Entries taken from a collection -
>>>

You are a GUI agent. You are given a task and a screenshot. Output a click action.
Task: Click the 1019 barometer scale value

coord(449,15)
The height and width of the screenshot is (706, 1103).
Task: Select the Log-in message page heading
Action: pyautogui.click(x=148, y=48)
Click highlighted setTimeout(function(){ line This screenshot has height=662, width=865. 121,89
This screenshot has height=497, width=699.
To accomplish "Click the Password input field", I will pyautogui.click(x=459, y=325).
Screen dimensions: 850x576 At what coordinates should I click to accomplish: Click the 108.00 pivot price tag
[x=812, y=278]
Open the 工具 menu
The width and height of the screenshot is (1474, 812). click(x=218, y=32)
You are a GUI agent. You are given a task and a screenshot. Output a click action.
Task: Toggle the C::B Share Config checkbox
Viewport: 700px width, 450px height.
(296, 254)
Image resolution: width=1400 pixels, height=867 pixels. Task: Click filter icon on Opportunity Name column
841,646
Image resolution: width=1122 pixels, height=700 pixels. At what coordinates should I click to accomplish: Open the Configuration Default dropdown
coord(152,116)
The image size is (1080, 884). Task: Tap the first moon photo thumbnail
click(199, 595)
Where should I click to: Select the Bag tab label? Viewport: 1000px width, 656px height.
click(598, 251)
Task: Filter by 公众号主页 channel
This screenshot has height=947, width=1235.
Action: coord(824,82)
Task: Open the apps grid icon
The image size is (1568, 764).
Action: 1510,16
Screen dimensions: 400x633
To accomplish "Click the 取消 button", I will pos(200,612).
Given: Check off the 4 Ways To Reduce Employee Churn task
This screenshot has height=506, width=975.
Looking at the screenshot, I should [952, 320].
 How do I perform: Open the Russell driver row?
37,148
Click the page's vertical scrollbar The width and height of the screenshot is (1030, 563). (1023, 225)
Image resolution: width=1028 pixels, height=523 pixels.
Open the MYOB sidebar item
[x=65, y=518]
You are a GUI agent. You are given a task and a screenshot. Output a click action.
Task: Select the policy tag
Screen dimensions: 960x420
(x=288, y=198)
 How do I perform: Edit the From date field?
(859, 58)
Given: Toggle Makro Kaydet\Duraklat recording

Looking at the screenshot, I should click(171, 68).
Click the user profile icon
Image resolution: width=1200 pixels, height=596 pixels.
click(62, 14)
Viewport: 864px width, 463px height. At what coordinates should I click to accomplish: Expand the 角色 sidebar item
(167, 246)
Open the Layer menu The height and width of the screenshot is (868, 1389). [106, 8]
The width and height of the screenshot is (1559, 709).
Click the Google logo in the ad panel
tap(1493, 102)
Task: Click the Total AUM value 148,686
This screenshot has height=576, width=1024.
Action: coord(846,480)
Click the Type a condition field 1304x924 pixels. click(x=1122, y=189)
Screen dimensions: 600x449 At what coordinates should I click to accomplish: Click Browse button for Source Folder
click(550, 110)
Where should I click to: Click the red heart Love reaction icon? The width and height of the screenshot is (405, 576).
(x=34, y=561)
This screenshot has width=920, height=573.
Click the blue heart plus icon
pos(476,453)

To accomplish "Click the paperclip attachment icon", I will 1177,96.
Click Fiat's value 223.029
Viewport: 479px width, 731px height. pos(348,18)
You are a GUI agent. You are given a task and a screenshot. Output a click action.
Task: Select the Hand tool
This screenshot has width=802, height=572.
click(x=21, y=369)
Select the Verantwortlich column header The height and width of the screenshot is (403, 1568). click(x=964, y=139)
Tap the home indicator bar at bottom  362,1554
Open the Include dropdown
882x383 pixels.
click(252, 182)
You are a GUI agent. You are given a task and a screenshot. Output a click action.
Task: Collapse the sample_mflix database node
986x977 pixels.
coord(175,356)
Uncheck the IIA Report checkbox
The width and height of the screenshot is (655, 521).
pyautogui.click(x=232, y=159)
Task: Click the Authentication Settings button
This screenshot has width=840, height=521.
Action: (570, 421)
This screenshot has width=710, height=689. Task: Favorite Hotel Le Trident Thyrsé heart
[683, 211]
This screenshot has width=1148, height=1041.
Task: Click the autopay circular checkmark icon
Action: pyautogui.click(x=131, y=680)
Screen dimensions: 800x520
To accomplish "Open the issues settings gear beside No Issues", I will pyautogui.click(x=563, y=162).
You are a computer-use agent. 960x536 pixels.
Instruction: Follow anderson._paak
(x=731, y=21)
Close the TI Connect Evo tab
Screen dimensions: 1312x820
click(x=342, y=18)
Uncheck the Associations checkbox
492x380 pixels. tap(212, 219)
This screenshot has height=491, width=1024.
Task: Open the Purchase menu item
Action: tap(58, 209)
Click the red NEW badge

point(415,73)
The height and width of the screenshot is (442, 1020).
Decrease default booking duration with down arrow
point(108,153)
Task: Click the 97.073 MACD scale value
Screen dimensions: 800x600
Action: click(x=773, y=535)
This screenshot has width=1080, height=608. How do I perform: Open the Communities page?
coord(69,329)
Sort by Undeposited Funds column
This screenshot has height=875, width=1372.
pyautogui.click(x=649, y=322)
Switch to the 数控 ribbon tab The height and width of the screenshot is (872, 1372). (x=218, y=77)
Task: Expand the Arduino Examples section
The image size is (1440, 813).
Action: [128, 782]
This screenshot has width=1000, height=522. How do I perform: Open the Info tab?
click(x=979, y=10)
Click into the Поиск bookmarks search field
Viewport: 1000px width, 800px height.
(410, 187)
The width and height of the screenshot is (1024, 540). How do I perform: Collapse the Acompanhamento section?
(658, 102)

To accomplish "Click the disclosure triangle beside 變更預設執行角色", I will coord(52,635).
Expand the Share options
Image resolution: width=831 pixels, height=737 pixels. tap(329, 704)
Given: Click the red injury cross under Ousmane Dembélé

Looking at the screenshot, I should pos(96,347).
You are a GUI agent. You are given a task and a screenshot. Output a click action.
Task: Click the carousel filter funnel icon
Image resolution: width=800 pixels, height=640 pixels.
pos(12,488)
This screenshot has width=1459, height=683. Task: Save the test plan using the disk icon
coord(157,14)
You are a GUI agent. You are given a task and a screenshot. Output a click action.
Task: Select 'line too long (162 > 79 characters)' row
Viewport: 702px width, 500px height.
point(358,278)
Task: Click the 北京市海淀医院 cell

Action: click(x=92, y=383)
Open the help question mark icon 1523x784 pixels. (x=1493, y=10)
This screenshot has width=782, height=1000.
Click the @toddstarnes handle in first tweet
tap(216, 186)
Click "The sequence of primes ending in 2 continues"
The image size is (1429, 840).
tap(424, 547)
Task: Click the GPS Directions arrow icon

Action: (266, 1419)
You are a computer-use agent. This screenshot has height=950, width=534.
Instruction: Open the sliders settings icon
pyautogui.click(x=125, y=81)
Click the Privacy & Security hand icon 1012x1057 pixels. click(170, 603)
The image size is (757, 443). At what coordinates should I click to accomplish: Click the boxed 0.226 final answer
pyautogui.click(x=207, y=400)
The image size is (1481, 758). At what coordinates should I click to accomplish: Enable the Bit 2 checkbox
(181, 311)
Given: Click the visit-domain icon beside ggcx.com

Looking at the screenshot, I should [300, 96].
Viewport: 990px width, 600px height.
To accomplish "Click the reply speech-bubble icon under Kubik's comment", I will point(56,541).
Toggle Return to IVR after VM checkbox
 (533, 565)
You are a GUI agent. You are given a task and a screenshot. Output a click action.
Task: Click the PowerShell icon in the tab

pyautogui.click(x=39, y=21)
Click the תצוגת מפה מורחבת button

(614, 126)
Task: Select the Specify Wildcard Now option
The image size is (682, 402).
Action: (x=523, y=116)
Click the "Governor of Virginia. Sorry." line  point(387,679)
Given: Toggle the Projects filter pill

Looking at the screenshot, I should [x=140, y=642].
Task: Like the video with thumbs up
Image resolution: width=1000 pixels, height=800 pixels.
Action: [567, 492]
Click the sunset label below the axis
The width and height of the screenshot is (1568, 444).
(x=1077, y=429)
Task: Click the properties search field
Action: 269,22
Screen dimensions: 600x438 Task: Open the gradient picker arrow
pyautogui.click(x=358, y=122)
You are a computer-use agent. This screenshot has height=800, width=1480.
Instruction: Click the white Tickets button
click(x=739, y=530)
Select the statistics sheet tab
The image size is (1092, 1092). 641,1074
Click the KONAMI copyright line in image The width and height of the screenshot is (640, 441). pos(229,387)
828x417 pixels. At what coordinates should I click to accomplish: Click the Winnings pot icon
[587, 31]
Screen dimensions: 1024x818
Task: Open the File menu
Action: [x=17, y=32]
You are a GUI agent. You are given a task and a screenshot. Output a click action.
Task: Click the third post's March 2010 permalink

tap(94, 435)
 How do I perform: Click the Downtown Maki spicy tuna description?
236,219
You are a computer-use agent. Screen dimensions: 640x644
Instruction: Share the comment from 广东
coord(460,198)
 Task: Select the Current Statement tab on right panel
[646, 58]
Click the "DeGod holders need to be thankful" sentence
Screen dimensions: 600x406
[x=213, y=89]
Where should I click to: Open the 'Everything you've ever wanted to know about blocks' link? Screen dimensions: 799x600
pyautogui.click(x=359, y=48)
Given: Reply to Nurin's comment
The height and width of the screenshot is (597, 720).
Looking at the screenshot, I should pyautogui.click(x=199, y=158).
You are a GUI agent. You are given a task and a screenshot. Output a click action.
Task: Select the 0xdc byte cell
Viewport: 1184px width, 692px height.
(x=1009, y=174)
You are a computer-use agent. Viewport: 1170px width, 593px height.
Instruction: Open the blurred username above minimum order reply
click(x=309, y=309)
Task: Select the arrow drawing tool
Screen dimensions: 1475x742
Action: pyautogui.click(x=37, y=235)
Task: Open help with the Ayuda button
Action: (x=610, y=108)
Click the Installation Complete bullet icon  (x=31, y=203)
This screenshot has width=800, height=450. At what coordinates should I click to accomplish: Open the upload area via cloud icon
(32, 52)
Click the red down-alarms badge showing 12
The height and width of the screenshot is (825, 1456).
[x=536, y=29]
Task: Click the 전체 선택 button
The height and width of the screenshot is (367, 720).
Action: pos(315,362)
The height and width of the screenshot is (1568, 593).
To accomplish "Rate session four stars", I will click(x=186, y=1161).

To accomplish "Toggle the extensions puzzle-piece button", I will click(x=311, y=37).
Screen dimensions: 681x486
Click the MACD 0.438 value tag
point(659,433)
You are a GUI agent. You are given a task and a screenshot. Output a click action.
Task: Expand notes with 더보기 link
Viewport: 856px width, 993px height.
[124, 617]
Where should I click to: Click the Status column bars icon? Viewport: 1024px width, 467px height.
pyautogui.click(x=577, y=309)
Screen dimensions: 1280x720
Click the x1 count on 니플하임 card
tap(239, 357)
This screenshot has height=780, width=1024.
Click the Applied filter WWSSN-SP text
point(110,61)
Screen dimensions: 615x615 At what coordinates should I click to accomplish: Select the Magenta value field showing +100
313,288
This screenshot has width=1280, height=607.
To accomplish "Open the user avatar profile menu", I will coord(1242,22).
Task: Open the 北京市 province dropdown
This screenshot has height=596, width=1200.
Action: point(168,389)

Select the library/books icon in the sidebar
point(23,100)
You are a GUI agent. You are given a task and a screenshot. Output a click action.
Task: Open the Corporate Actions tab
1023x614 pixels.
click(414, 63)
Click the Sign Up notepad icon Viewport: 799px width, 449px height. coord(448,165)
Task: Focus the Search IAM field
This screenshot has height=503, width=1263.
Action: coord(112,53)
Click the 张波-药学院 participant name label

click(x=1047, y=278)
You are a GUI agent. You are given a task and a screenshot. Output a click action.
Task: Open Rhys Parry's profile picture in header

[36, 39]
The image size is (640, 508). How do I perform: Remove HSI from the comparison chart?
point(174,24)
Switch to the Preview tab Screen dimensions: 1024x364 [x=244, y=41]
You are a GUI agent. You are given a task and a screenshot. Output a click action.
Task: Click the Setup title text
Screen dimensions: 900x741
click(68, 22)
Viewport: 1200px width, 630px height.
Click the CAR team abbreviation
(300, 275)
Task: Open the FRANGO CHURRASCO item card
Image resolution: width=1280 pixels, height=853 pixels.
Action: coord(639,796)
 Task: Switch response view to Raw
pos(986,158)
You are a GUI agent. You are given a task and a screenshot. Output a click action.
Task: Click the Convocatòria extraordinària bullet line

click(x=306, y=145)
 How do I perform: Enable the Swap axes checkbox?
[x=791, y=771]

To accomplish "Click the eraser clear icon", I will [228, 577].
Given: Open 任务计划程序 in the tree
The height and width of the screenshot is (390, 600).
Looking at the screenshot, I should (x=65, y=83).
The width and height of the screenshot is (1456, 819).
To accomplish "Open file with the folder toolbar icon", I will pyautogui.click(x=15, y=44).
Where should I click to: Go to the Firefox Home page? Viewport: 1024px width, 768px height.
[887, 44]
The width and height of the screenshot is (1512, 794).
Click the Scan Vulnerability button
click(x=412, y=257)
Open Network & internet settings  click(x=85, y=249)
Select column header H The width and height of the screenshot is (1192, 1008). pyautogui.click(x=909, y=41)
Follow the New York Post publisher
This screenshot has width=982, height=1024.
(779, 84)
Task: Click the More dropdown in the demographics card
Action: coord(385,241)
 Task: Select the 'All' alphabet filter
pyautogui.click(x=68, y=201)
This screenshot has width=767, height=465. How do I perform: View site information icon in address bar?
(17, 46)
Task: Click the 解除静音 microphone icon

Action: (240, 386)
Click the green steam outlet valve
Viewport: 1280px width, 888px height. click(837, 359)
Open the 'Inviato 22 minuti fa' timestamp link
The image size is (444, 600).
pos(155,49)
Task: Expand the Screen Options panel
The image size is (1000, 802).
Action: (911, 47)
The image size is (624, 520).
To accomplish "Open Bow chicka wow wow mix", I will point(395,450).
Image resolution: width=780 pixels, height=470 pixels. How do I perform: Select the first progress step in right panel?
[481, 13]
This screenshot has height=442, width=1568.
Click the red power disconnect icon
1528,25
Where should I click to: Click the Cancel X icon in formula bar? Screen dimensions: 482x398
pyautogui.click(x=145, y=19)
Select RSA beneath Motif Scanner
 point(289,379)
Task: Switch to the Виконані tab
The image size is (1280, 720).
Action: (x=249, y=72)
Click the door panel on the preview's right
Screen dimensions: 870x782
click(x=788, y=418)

<<<

TASK INSTRUCTIONS -
Copy each line above that contains the string "computer".

EXERCISE SOLUTION -
You are a computer-use agent. 960x536 pixels.
You are a computer-use agent. This screenshot has height=950, width=534.
You are a computer-use agent. This screenshot has height=800, width=1480.
You are a computer-use agent. Screen dimensions: 640x644
You are a computer-use agent. Viewport: 1170px width, 593px height.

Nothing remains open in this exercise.